[begin Data for processing]
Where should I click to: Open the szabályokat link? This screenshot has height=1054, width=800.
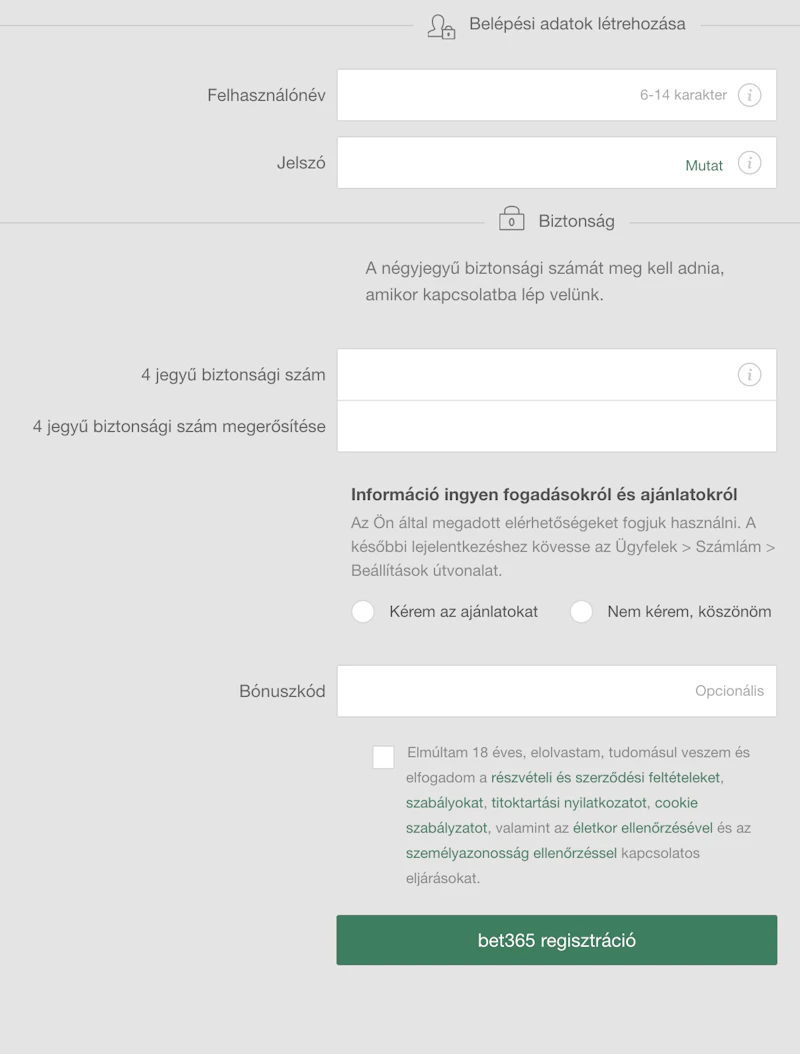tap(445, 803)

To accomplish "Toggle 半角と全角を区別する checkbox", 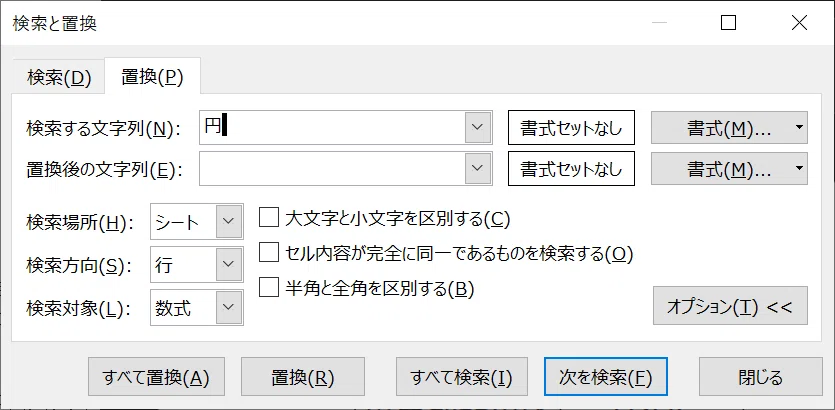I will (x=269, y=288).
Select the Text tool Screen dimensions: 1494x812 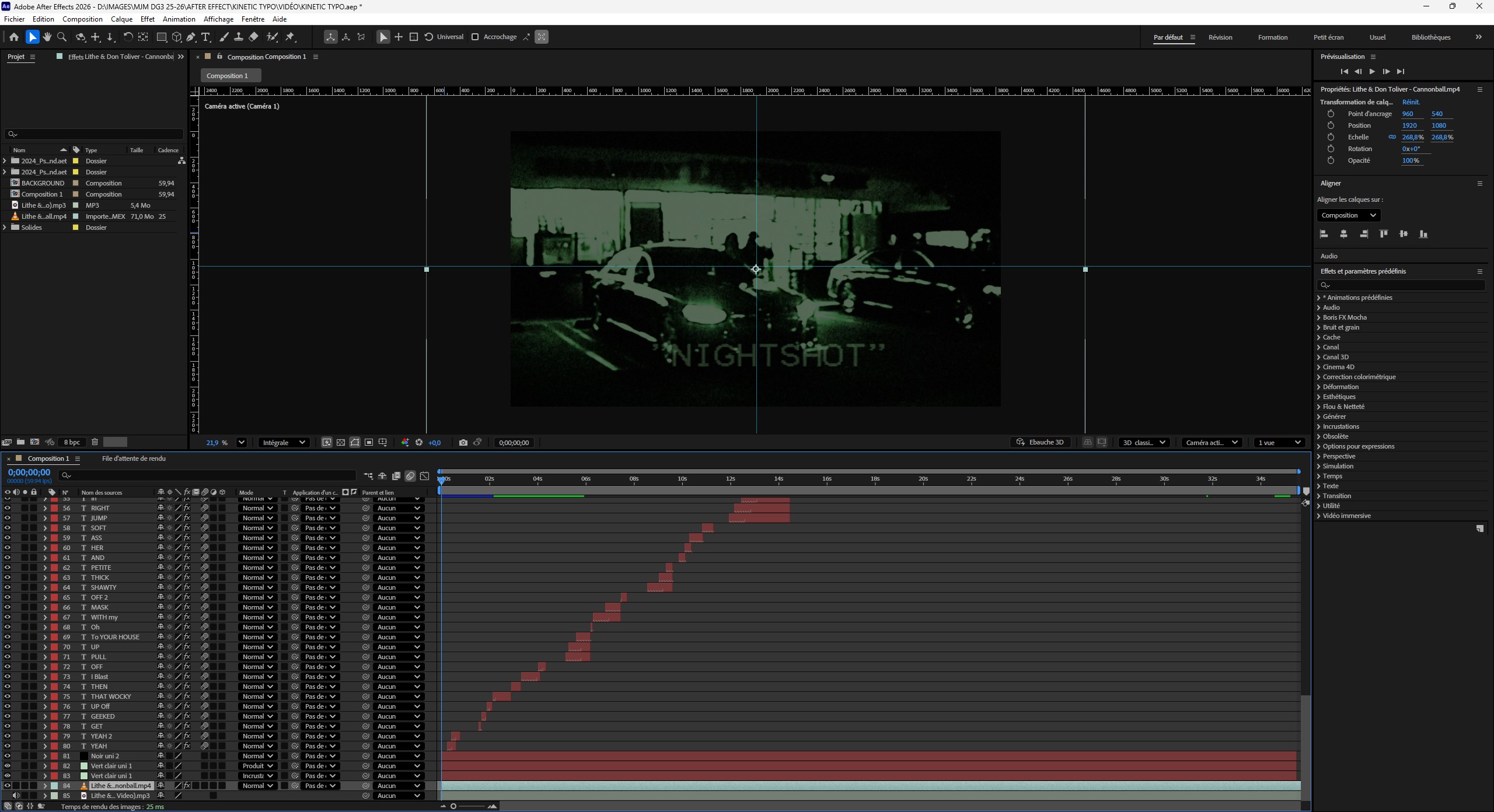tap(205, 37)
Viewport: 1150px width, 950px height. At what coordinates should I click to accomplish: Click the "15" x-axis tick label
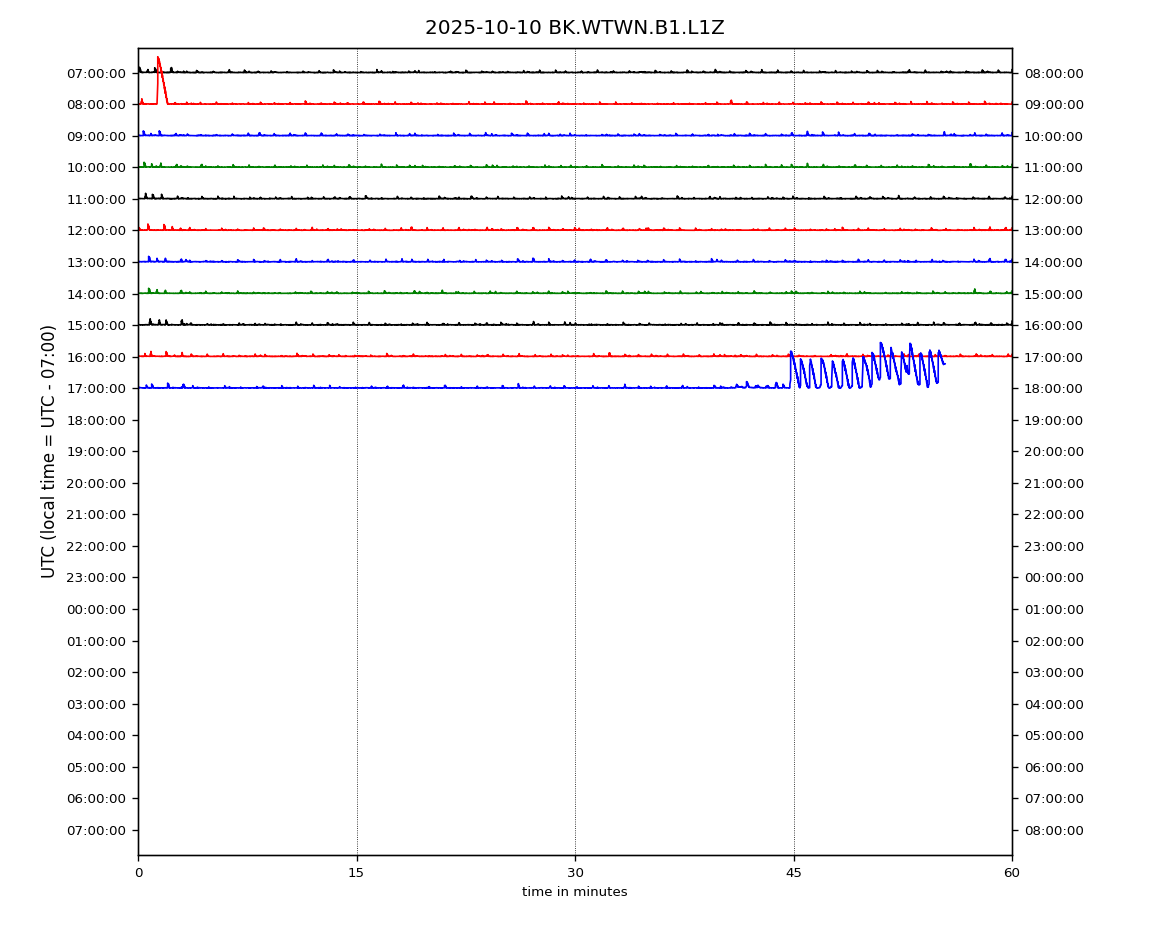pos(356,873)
[end Data for processing]
• **Your task**
Reproduce the records from the line that contains "Viewport: 1150px width, 950px" through the end of the records, both ends included, with the request text unchanged, and scale each coordinate in the answers by 1.8, rounding to whole numbers with halves rounded up. Leave the pictures out of your answer.

• **In response**
Viewport: 1150px width, 950px height. At what coordinates should I click to accomplish: Click the "15" x-axis tick label
pos(641,1571)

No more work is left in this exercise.